Le camp est bien placé sur la ligne de chemin de fer Riga-Dünaburg. Les premiers arrivages de juifs qui proviennent d'Allemagne et doivent être destinés à la région de Minsk en octobre 1941 ne peuvent être déportés à Kurtenhof, qui n'est pas encore prêt, le sont au ghetto de Riga et au camp de concentration de Jungfernhof à trois kilomètres de Riga, qui fonctionna de décembre 1941 à mars 1942.

Presque un millier de juifs est directement amené du ghetto de Riga pour agrandir le camp à la mi-janvier et retourne ensuite au ghetto. La plupart de victimes transitent par la gare de Šķirotava à Riga (ligne Riga-Krustpils) et dépouillés de leur bagages contenant les vêtements chauds[2]. Un grand nombre meurt de froid et de faim.

Il est décidé quelques semaines plus tard en février d'agrandir encore le camp pour une capacité de quinze mille détenus. Ce deuxième camp est construit à deux kilomètres du premier (dont le noyau est le Stalag 350/Z) et couvre une surface de trente hectares. La structure du camp change donc à partir de mai 1942, lorsque ce sont des civils soviétiques qui commencent à arriver.

Les conditions de froid, de faim et d'épidémie, les tortures provoquent un taux de mortalité particulièrement élevé chez les prisonniers de guerre soviétiques et les habitants paisibles.

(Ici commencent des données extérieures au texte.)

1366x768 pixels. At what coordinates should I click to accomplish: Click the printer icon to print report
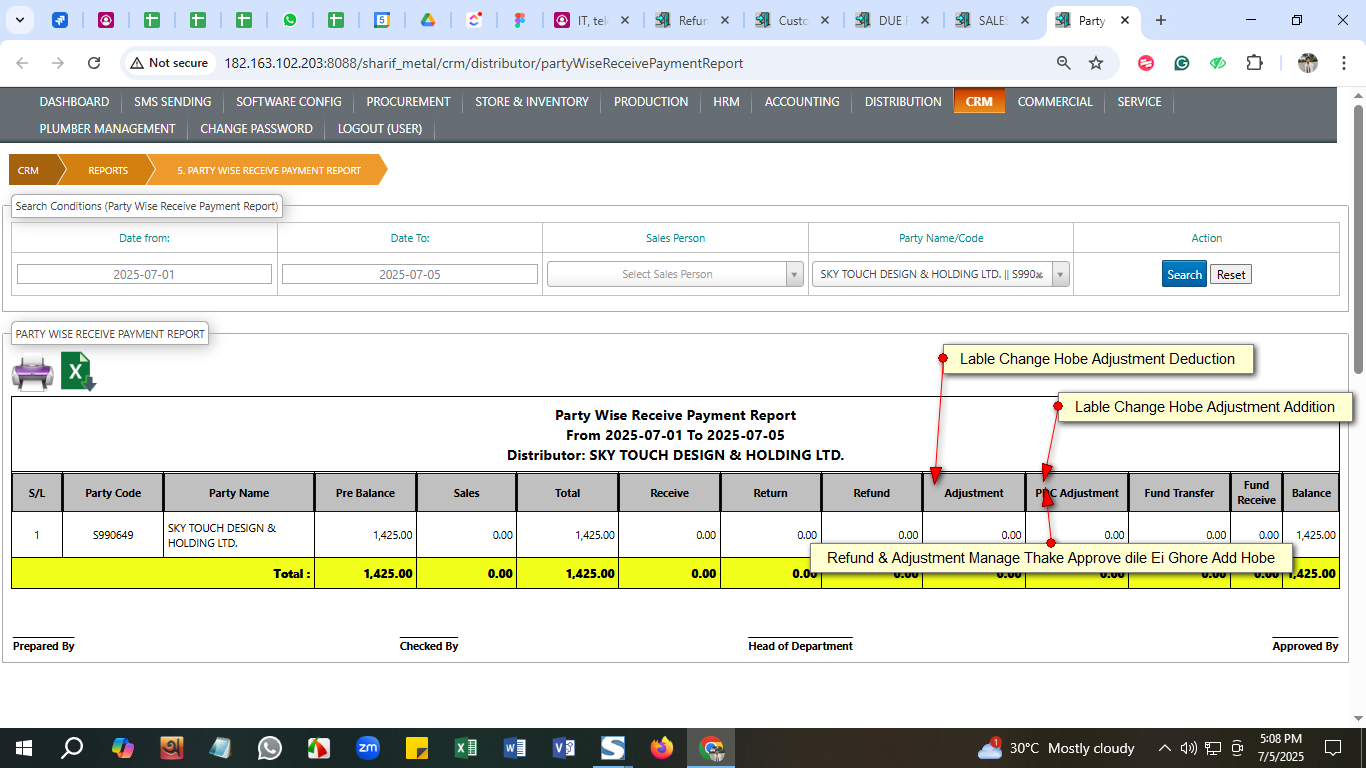[32, 373]
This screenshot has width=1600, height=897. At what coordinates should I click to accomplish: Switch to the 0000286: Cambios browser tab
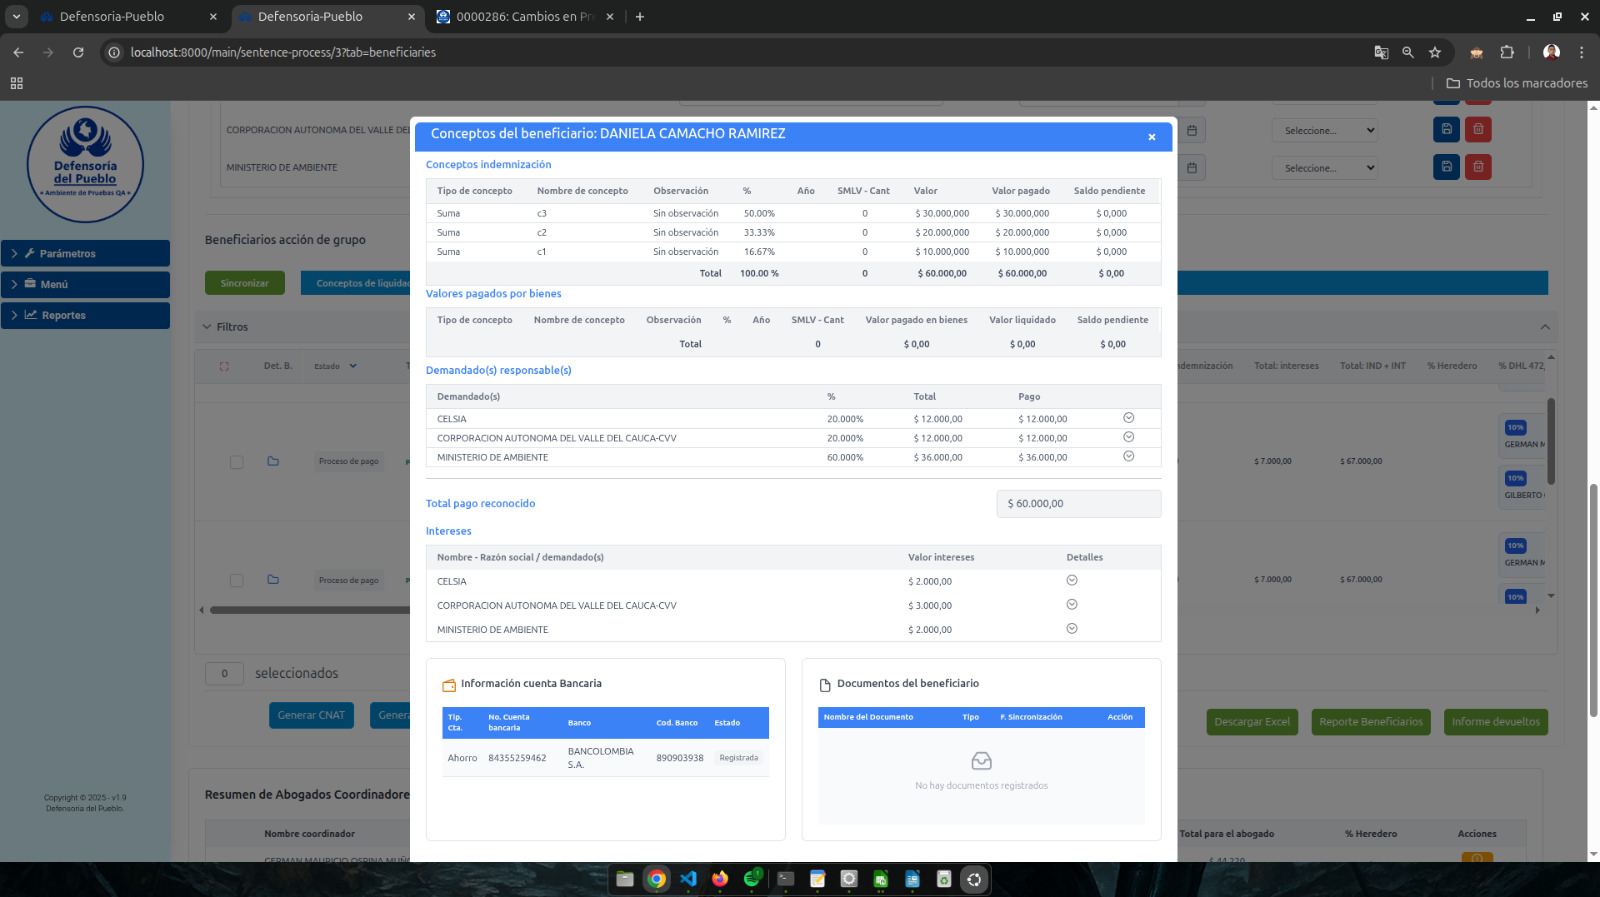(x=523, y=17)
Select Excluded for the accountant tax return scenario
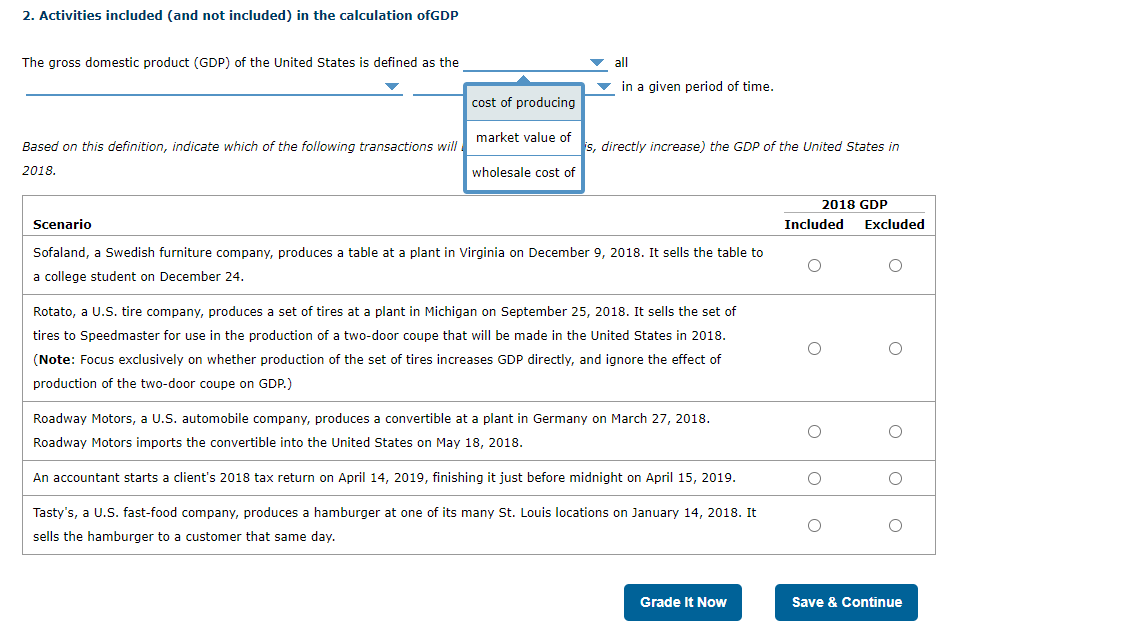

À la fin de 1942 s'y trouvent en majorité des prisonniers politiques qui proviennent directement des cachots de police sans aucun procès, et seulement une douzaine de Juifs. Il y a environ deux mille détenus en tout dans cette partie du camp.

La plupart proviennent des régions baltes, ce sont des Lettons soupçonnés d'être partisans des Soviétiques, des vieux-croyants russes, des instituteurs baltes, biélorusses, russes, ukrainiens, des communistes, les prisonniers de guerre soviétiques, des résistants de diverses nationalités, mais surtout les enfants entre 0 et 12 ans.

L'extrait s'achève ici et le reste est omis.